# Data collection and setup

*The first step is to create a virtual environment for this project. This is not shown here but it is done anyway and is a good practice.

## Import libraries

In [1]:
import numpy as np
import pandas as pd
import matplotlib.pyplot as plt
import sqlalchemy as sa

#### Open the database with SQLAlchemy

In [3]:
con = sa.create_engine("sqlite:///" + "../data/hipermercado.db")

In [4]:
from sqlalchemy import inspect
insp = inspect(con)
tables = insp.get_table_names()
tables

['calendar', 'sales', 'sell_prices']

#### There are 3 tables. Let's see them one by one.

In [6]:
cal = pd.read_sql("calendar", con=con)
cal.drop(columns="index", inplace=True)
cal.head()

Unnamed: 0,date,wm_yr_wk,weekday,wday,month,year,d,event_name_1,event_type_1,event_name_2,event_type_2
0,2013-01-01,11249,Tuesday,4,1,2013,d_704,NewYear,National,,
1,2013-01-02,11249,Wednesday,5,1,2013,d_705,,,,
2,2013-01-03,11249,Thursday,6,1,2013,d_706,,,,
3,2013-01-04,11249,Friday,7,1,2013,d_707,,,,
4,2013-01-05,11250,Saturday,1,1,2013,d_708,,,,


In [7]:
sales = pd.read_sql("sales", con=con)
sales.drop(columns="index", inplace=True)
sales.head()

Unnamed: 0,id,item_id,dept_id,cat_id,store_id,state_id,d_704,d_705,d_706,d_707,...,d_1789,d_1790,d_1791,d_1792,d_1793,d_1794,d_1795,d_1796,d_1797,d_1798
0,FOODS_3_090_CA_3_validation,FOODS_3_090,FOODS_3,FOODS,CA_3,CA,0,224,241,232,...,5,2,0,0,6,0,6,0,0,0
1,FOODS_3_120_CA_3_validation,FOODS_3_120,FOODS_3,FOODS,CA_3,CA,0,0,0,0,...,54,63,44,0,65,90,104,73,76,97
2,FOODS_3_202_CA_3_validation,FOODS_3_202,FOODS_3,FOODS,CA_3,CA,20,23,23,25,...,43,40,39,0,29,33,27,13,26,47
3,FOODS_3_252_CA_3_validation,FOODS_3_252,FOODS_3,FOODS,CA_3,CA,34,27,40,49,...,31,43,32,0,52,37,32,29,34,27
4,FOODS_3_288_CA_3_validation,FOODS_3_288,FOODS_3,FOODS,CA_3,CA,0,0,0,0,...,29,45,28,0,46,36,40,31,46,36


In [8]:
prices = pd.read_sql("sell_prices", con=con)
prices.drop(columns="index", inplace=True)
prices.head()

Unnamed: 0,store_id,item_id,wm_yr_wk,sell_price
0,CA_3,FOODS_3_090,11249,1.25
1,CA_3,FOODS_3_090,11250,1.25
2,CA_3,FOODS_3_090,11251,1.25
3,CA_3,FOODS_3_090,11252,1.25
4,CA_3,FOODS_3_090,11301,1.38


#### The final dataframe is gonna be a union between all of them.

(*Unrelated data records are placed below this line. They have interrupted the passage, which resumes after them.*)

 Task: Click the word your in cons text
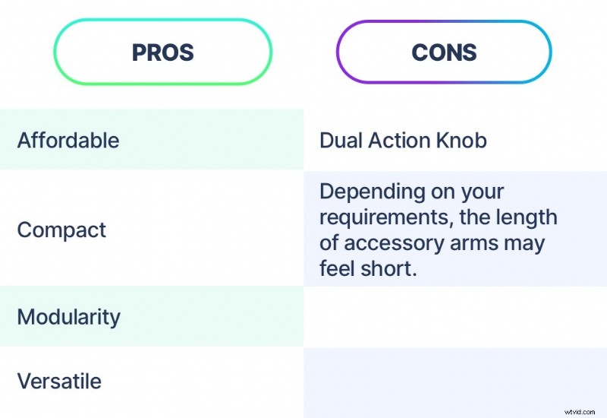[x=482, y=192]
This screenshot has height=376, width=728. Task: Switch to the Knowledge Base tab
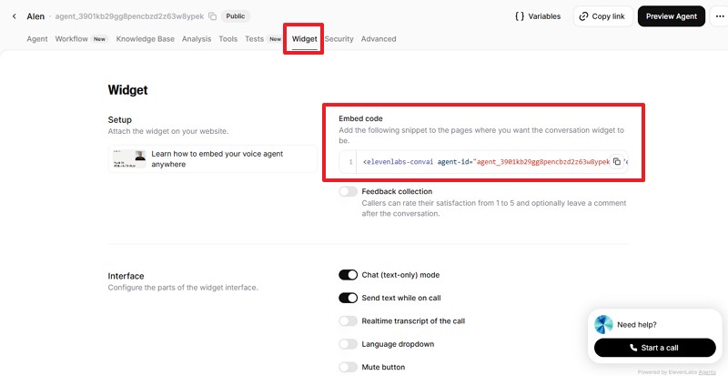click(x=147, y=39)
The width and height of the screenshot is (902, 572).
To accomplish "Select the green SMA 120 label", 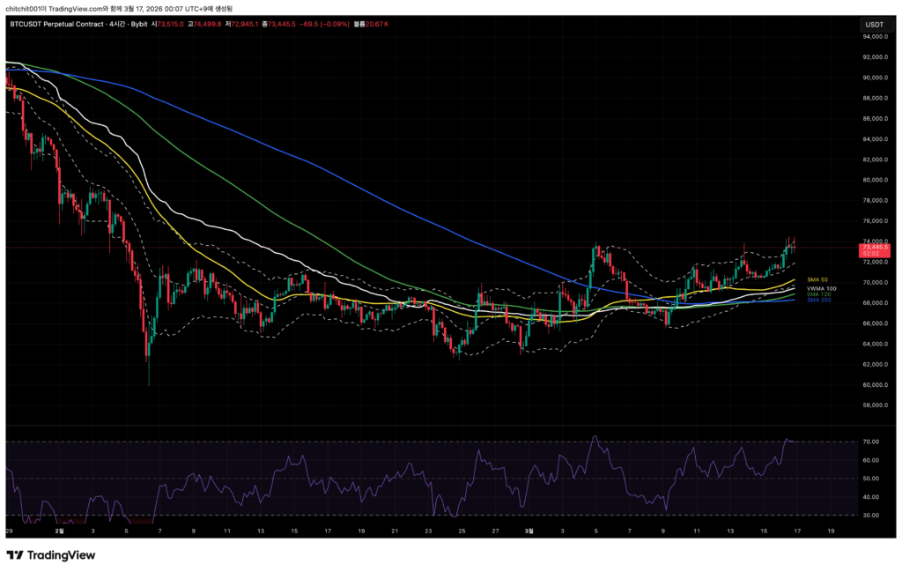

In order to do that, we are going to merge first sales and calendar by a common field which is the day "d". It is necessary to do some arrangements on sales dataset first.

In [10]:
sales = sales.melt(id_vars=sales.columns[0:6],
           var_name="d",
           value_name="sales")

sales.head()

Unnamed: 0,id,item_id,dept_id,cat_id,store_id,state_id,d,sales
0,FOODS_3_090_CA_3_validation,FOODS_3_090,FOODS_3,FOODS,CA_3,CA,d_704,0
1,FOODS_3_120_CA_3_validation,FOODS_3_120,FOODS_3,FOODS,CA_3,CA,d_704,0
2,FOODS_3_202_CA_3_validation,FOODS_3_202,FOODS_3,FOODS,CA_3,CA,d_704,20
3,FOODS_3_252_CA_3_validation,FOODS_3_252,FOODS_3,FOODS,CA_3,CA,d_704,34
4,FOODS_3_288_CA_3_validation,FOODS_3_288,FOODS_3,FOODS,CA_3,CA,d_704,0


In [11]:
# The id column is not needed
sales.drop(columns="id", inplace=True)

In [13]:
# Sales and calendar dataframe generation
df = pd.merge(left=sales, right=cal, on="d", how="left")
df.head()

Unnamed: 0,item_id,dept_id,cat_id,store_id,state_id,d,sales,date,wm_yr_wk,weekday,wday,month,year,event_name_1,event_type_1,event_name_2,event_type_2
0,FOODS_3_090,FOODS_3,FOODS,CA_3,CA,d_704,0,2013-01-01,11249,Tuesday,4,1,2013,NewYear,National,,
1,FOODS_3_120,FOODS_3,FOODS,CA_3,CA,d_704,0,2013-01-01,11249,Tuesday,4,1,2013,NewYear,National,,
2,FOODS_3_202,FOODS_3,FOODS,CA_3,CA,d_704,20,2013-01-01,11249,Tuesday,4,1,2013,NewYear,National,,
3,FOODS_3_252,FOODS_3,FOODS,CA_3,CA,d_704,34,2013-01-01,11249,Tuesday,4,1,2013,NewYear,National,,
4,FOODS_3_288,FOODS_3,FOODS,CA_3,CA,d_704,0,2013-01-01,11249,Tuesday,4,1,2013,NewYear,National,,


In [14]:
# Add the prices dataset
df = pd.merge(left=df, right=prices, on=["store_id","item_id","wm_yr_wk"], how="left")
df

Unnamed: 0,item_id,dept_id,cat_id,store_id,state_id,d,sales,date,wm_yr_wk,weekday,wday,month,year,event_name_1,event_type_1,event_name_2,event_type_2,sell_price
0,FOODS_3_090,FOODS_3,FOODS,CA_3,CA,d_704,0,2013-01-01,11249,Tuesday,4,1,2013,NewYear,National,,,1.25
1,FOODS_3_120,FOODS_3,FOODS,CA_3,CA,d_704,0,2013-01-01,11249,Tuesday,4,1,2013,NewYear,National,,,4.98
2,FOODS_3_202,FOODS_3,FOODS,CA_3,CA,d_704,20,2013-01-01,11249,Tuesday,4,1,2013,NewYear,National,,,4.28
3,FOODS_3_252,FOODS_3,FOODS,CA_3,CA,d_704,34,2013-01-01,11249,Tuesday,4,1,2013,NewYear,National,,,1.48
4,FOODS_3_288,FOODS_3,FOODS,CA_3,CA,d_704,0,2013-01-01,11249,Tuesday,4,1,2013,NewYear,National,,,
...,...,...,...,...,...,...,...,...,...,...,...,...,...,...,...,...,...,...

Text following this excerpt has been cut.